I stopped telling all of these stories because the students that I loved have seen Freedom Writers and Dangerous Minds too. They too had been told that I could save them; they had been told they could not save themselves and they believed it.
People don’t want to hear about the system and how it is desperately broken. People don’t want to know that the same public school system that is benefitting them and their children, that is increasing their property value, is the same system that is failing a generation on the other side of town. They don’t want to know that the positive school experience that they remember may have come at the expense of shifting districts lines to keep out those with less.
People don’t want to know that as they fight for a spot to volunteer in their child’s kindergarten class, the school down the road desperately needs volunteers of all kinds.
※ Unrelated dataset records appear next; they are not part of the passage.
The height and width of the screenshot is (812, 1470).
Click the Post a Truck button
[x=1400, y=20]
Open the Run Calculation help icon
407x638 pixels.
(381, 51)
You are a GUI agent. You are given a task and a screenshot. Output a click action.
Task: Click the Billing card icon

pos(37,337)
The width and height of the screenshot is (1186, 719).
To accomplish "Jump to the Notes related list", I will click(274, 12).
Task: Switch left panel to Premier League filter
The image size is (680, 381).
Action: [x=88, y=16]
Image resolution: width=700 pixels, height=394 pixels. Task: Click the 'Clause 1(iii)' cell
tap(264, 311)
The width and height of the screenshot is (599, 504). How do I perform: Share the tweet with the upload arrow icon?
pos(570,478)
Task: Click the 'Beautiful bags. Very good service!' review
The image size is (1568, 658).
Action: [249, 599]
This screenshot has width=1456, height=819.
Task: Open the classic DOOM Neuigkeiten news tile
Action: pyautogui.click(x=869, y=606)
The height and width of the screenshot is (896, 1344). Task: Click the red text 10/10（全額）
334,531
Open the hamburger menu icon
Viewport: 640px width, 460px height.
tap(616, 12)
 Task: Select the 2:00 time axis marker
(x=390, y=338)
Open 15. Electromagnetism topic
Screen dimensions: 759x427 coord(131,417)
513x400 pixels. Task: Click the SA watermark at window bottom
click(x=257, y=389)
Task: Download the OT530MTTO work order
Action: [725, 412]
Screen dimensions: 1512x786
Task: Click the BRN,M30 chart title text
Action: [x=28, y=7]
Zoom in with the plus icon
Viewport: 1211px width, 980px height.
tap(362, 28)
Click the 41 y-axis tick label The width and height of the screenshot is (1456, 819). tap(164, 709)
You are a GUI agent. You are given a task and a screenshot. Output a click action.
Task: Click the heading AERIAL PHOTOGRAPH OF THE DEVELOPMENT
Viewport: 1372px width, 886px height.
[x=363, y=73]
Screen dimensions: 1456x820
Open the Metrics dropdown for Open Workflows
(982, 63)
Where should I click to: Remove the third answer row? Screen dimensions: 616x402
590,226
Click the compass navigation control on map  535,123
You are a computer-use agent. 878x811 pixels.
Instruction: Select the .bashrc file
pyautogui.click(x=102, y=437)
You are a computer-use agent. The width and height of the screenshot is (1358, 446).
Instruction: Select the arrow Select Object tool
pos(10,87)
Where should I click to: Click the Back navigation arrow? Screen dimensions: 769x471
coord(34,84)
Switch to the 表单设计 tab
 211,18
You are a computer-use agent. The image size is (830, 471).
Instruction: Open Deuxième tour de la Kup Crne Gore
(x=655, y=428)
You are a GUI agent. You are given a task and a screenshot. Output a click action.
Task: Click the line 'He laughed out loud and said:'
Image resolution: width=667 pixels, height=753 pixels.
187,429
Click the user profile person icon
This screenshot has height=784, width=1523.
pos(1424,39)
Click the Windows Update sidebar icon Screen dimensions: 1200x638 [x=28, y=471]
In a school full of the children of the working poor, no one has time to be the room mom the teacher so desperately needs.
No, no one wants to hear about the system and how they can and should right the disparities that are raging in their city. They want to hear about me and my colleagues, the outrageous and crazy situations I have been put in and how I handle it. They want to hear about the kids who are resilient enough to fight back. They want to hear these stories, of the bigger than life savior, of the brave and worthy victim who rises above.
I stopped telling the stories I used to tell, because when I started telling the stories in a way where people were not merely entertained, but were challenged to take responsibility, they didn’t want to hear them anymore.